Who is the Gudrun Sjödén customer?
Sjödén is inspired by diverse cultural traditions — one room of the ASI exhibit is devoted to designs inspired by cultures across the world. But her customers are concentrated in northern Europe, North America and Australia.
The Sjödén customer “is a person who loves colors and culture, and who is often very social,” said Monica Ekervik Hedman, a creative director and communication executive at Gudrun Sjödén AB. At the same time, Hedman said, Sjödén’s customers have rich inner lives. Sjödén and her design team strive to create clothes for “women who have no age,” Hedman said.
Much of the label’s clientele works with children in nurseries or schools, Sjödén said. Others work jobs with strict uniforms (flight attendants, nurses) and want a 180-degree sartorial switch as soon as clocking out. “They buy from me for more colors and patterns,” she said.
But the appeal of Sjödén’s clothes is very specific. While fans see her designs as signaling the perfect mix of whimsy and power, some find a juvenile quality in the bright colors and playful patterns — they might look better suited to a grade-schooler than an adult woman. Sjödén herself acknowledges this quality in her designs: “I really like patterns and stripes and so on, and I think maybe this is some kind of childish element.”
Cost is another factor for anyone who hopes to embrace Sjödén’s love for layering. Individual pieces are well-made (with natural and sustainable fabrics) with prices running high (clothes start at $74, scarves and shawls at $24 in the ASI pop-up shop). Put seven or eight pieces together — like the outfits styled in Sjödén’s catalogs — and you’ve got a relatively expensive get-up.

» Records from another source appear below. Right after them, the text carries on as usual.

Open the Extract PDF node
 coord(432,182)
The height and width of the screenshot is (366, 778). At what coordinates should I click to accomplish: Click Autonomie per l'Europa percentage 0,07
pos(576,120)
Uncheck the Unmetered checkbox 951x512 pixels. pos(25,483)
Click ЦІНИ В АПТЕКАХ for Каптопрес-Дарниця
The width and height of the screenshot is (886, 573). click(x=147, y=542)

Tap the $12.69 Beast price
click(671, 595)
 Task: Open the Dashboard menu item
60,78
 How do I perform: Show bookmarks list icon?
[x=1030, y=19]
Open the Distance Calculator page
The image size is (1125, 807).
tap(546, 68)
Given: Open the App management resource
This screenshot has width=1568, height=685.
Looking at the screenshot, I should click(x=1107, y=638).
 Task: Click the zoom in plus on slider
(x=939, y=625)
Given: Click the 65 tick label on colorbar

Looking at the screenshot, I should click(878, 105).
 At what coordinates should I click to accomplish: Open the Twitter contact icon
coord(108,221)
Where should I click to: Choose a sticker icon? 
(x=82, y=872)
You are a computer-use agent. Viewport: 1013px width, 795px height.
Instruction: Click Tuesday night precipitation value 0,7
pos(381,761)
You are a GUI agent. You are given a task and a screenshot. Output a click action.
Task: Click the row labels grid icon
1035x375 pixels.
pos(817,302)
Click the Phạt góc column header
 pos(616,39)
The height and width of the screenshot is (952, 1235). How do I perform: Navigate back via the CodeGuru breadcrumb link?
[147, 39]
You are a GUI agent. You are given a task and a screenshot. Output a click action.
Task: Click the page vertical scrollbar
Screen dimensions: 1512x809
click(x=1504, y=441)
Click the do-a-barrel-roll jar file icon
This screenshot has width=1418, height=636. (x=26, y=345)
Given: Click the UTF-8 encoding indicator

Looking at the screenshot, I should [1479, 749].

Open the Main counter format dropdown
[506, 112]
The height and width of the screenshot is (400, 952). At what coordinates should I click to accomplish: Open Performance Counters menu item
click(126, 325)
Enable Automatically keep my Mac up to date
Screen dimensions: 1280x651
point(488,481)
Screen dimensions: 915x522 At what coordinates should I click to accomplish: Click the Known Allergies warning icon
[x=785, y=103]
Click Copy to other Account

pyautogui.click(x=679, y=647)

But at age 77, and as the head of one of Sweden’s most successful fashion businesses, Sjödén doesn’t pay much mind to her detractors. She’s outlasted innumerable trend-focused and politically reactionary brands, in part because her iconic style transcends the seasonal whims of the fast-fashion world.
“I am inspired by the folklore of Sweden and traditional cultures all over the world — Mexico, for example,” where the clothes are colorful and innocent, she said. “These clothes have been around for hundreds of years.”